:: Directions ::
Rewrite the records below as a Markdown table with the columns Row and Entry, giving each non-blank line its own numbered row.

++++

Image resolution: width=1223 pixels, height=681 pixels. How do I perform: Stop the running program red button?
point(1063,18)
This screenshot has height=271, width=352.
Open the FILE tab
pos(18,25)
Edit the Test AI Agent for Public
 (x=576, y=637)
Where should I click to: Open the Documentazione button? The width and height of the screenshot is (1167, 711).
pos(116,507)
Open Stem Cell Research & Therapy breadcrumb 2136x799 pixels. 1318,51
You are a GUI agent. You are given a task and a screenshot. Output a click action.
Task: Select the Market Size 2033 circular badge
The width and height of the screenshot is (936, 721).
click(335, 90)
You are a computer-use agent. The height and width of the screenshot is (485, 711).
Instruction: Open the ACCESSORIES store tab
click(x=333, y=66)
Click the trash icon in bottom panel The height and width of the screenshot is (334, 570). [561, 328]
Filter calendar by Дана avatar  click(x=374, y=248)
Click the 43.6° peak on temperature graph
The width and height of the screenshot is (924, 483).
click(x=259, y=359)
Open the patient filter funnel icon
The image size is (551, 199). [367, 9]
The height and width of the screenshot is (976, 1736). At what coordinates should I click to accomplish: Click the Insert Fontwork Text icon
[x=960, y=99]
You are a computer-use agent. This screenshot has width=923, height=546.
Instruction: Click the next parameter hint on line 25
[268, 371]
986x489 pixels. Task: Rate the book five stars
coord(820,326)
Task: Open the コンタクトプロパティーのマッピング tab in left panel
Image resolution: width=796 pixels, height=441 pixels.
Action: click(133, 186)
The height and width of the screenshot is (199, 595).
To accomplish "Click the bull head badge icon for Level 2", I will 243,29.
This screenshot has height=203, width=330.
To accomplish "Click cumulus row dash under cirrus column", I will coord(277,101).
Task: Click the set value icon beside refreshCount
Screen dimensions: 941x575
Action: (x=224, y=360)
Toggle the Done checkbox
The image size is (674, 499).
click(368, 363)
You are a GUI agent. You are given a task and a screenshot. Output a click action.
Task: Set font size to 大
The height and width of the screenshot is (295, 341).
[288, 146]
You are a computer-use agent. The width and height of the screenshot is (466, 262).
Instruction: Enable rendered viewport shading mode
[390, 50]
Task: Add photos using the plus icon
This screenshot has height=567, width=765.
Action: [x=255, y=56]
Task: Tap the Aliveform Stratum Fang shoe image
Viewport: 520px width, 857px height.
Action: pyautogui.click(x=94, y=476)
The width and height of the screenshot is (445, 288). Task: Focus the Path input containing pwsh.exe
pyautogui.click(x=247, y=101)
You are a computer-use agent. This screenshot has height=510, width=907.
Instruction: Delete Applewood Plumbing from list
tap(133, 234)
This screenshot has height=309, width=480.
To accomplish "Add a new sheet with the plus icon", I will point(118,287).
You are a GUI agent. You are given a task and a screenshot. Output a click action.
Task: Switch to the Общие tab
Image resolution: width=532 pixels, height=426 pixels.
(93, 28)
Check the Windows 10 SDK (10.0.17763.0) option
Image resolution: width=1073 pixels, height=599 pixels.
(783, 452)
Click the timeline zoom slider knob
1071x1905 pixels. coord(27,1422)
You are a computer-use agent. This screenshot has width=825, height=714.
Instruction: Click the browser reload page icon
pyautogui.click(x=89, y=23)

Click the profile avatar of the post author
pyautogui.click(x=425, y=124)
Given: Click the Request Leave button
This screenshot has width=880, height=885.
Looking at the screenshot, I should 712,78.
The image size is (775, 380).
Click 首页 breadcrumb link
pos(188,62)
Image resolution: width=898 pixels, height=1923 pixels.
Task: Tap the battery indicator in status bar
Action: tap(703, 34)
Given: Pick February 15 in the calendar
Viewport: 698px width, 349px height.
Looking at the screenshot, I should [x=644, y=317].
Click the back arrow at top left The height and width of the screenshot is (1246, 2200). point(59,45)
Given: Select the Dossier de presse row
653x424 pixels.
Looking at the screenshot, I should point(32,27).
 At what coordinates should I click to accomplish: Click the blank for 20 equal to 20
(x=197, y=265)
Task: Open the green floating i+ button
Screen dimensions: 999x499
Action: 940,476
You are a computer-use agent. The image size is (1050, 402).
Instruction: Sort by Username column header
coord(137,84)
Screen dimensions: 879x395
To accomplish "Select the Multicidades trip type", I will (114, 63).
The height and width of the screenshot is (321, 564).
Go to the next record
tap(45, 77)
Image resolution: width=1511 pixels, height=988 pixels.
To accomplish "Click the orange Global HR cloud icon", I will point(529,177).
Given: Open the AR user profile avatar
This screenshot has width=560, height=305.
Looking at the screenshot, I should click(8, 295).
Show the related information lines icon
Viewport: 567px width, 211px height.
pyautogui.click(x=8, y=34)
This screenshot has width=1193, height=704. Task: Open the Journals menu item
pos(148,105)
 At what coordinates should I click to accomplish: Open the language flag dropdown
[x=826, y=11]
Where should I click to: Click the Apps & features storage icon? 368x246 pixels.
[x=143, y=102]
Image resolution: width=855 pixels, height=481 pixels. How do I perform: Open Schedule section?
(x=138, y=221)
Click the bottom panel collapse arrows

++++

:: Response ::
| Row | Entry |
|---|---|
| 1 | Image resolution: width=1223 pixels, height=681 pixels. How do I perform: Stop the running program red button? |
| 2 | point(1063,18) |
| 3 | This screenshot has height=271, width=352. |
| 4 | Open the FILE tab |
| 5 | pos(18,25) |
| 6 | Edit the Test AI Agent for Public |
| 7 |  (x=576, y=637) |
| 8 | Where should I click to: Open the Documentazione button? The width and height of the screenshot is (1167, 711). |
| 9 | pos(116,507) |
| 10 | Open Stem Cell Research & Therapy breadcrumb 2136x799 pixels. 1318,51 |
| 11 | You are a GUI agent. You are given a task and a screenshot. Output a click action. |
| 12 | Task: Select the Market Size 2033 circular badge |
| 13 | The width and height of the screenshot is (936, 721). |
| 14 | click(335, 90) |
| 15 | You are a computer-use agent. The height and width of the screenshot is (485, 711). |
| 16 | Instruction: Open the ACCESSORIES store tab |
| 17 | click(x=333, y=66) |
| 18 | Click the trash icon in bottom panel The height and width of the screenshot is (334, 570). [561, 328] |
| 19 | Filter calendar by Дана avatar  click(x=374, y=248) |
| 20 | Click the 43.6° peak on temperature graph |
| 21 | The width and height of the screenshot is (924, 483). |
| 22 | click(x=259, y=359) |
| 23 | Open the patient filter funnel icon |
| 24 | The image size is (551, 199). [367, 9] |
| 25 | The height and width of the screenshot is (976, 1736). At what coordinates should I click to accomplish: Click the Insert Fontwork Text icon |
| 26 | [x=960, y=99] |
| 27 | You are a computer-use agent. This screenshot has width=923, height=546. |
| 28 | Instruction: Click the next parameter hint on line 25 |
| 29 | [268, 371] |
| 30 | 986x489 pixels. Task: Rate the book five stars |
| 31 | coord(820,326) |
| 32 | Task: Open the コンタクトプロパティーのマッピング tab in left panel |
| 33 | Image resolution: width=796 pixels, height=441 pixels. |
| 34 | Action: click(133, 186) |
| 35 | The height and width of the screenshot is (199, 595). |
| 36 | To accomplish "Click the bull head badge icon for Level 2", I will 243,29. |
| 37 | This screenshot has height=203, width=330. |
| 38 | To accomplish "Click cumulus row dash under cirrus column", I will coord(277,101). |
| 39 | Task: Click the set value icon beside refreshCount |
| 40 | Screen dimensions: 941x575 |
| 41 | Action: (x=224, y=360) |
| 42 | Toggle the Done checkbox |
| 43 | The image size is (674, 499). |
| 44 | click(368, 363) |
| 45 | You are a GUI agent. You are given a task and a screenshot. Output a click action. |
| 46 | Task: Set font size to 大 |
| 47 | The height and width of the screenshot is (295, 341). |
| 48 | [288, 146] |
| 49 | You are a computer-use agent. The width and height of the screenshot is (466, 262). |
| 50 | Instruction: Enable rendered viewport shading mode |
| 51 | [390, 50] |
| 52 | Task: Add photos using the plus icon |
| 53 | This screenshot has height=567, width=765. |
| 54 | Action: [x=255, y=56] |
| 55 | Task: Tap the Aliveform Stratum Fang shoe image |
| 56 | Viewport: 520px width, 857px height. |
| 57 | Action: pyautogui.click(x=94, y=476) |
| 58 | The width and height of the screenshot is (445, 288). Task: Focus the Path input containing pwsh.exe |
| 59 | pyautogui.click(x=247, y=101) |
| 60 | You are a computer-use agent. This screenshot has height=510, width=907. |
| 61 | Instruction: Delete Applewood Plumbing from list |
| 62 | tap(133, 234) |
| 63 | This screenshot has height=309, width=480. |
| 64 | To accomplish "Add a new sheet with the plus icon", I will point(118,287). |
| 65 | You are a GUI agent. You are given a task and a screenshot. Output a click action. |
| 66 | Task: Switch to the Общие tab |
| 67 | Image resolution: width=532 pixels, height=426 pixels. |
| 68 | (93, 28) |
| 69 | Check the Windows 10 SDK (10.0.17763.0) option |
| 70 | Image resolution: width=1073 pixels, height=599 pixels. |
| 71 | (783, 452) |
| 72 | Click the timeline zoom slider knob |
| 73 | 1071x1905 pixels. coord(27,1422) |
| 74 | You are a computer-use agent. This screenshot has width=825, height=714. |
| 75 | Instruction: Click the browser reload page icon |
| 76 | pyautogui.click(x=89, y=23) |
| 77 | Click the profile avatar of the post author |
| 78 | pyautogui.click(x=425, y=124) |
| 79 | Given: Click the Request Leave button |
| 80 | This screenshot has width=880, height=885. |
| 81 | Looking at the screenshot, I should 712,78. |
| 82 | The image size is (775, 380). |
| 83 | Click 首页 breadcrumb link |
| 84 | pos(188,62) |
| 85 | Image resolution: width=898 pixels, height=1923 pixels. |
| 86 | Task: Tap the battery indicator in status bar |
| 87 | Action: tap(703, 34) |
| 88 | Given: Pick February 15 in the calendar |
| 89 | Viewport: 698px width, 349px height. |
| 90 | Looking at the screenshot, I should [x=644, y=317]. |
| 91 | Click the back arrow at top left The height and width of the screenshot is (1246, 2200). point(59,45) |
| 92 | Given: Select the Dossier de presse row |
| 93 | 653x424 pixels. |
| 94 | Looking at the screenshot, I should point(32,27). |
| 95 |  At what coordinates should I click to accomplish: Click the blank for 20 equal to 20 |
| 96 | (x=197, y=265) |
| 97 | Task: Open the green floating i+ button |
| 98 | Screen dimensions: 999x499 |
| 99 | Action: 940,476 |
| 100 | You are a computer-use agent. The image size is (1050, 402). |
| 101 | Instruction: Sort by Username column header |
| 102 | coord(137,84) |
| 103 | Screen dimensions: 879x395 |
| 104 | To accomplish "Select the Multicidades trip type", I will (114, 63). |
| 105 | The height and width of the screenshot is (321, 564). |
| 106 | Go to the next record |
| 107 | tap(45, 77) |
| 108 | Image resolution: width=1511 pixels, height=988 pixels. |
| 109 | To accomplish "Click the orange Global HR cloud icon", I will point(529,177). |
| 110 | Given: Open the AR user profile avatar |
| 111 | This screenshot has width=560, height=305. |
| 112 | Looking at the screenshot, I should click(8, 295). |
| 113 | Show the related information lines icon |
| 114 | Viewport: 567px width, 211px height. |
| 115 | pyautogui.click(x=8, y=34) |
| 116 | This screenshot has width=1193, height=704. Task: Open the Journals menu item |
| 117 | pos(148,105) |
| 118 |  At what coordinates should I click to accomplish: Open the language flag dropdown |
| 119 | [x=826, y=11] |
| 120 | Where should I click to: Click the Apps & features storage icon? 368x246 pixels. |
| 121 | [x=143, y=102] |
| 122 | Image resolution: width=855 pixels, height=481 pixels. How do I perform: Open Schedule section? |
| 123 | (x=138, y=221) |
| 124 | Click the bottom panel collapse arrows |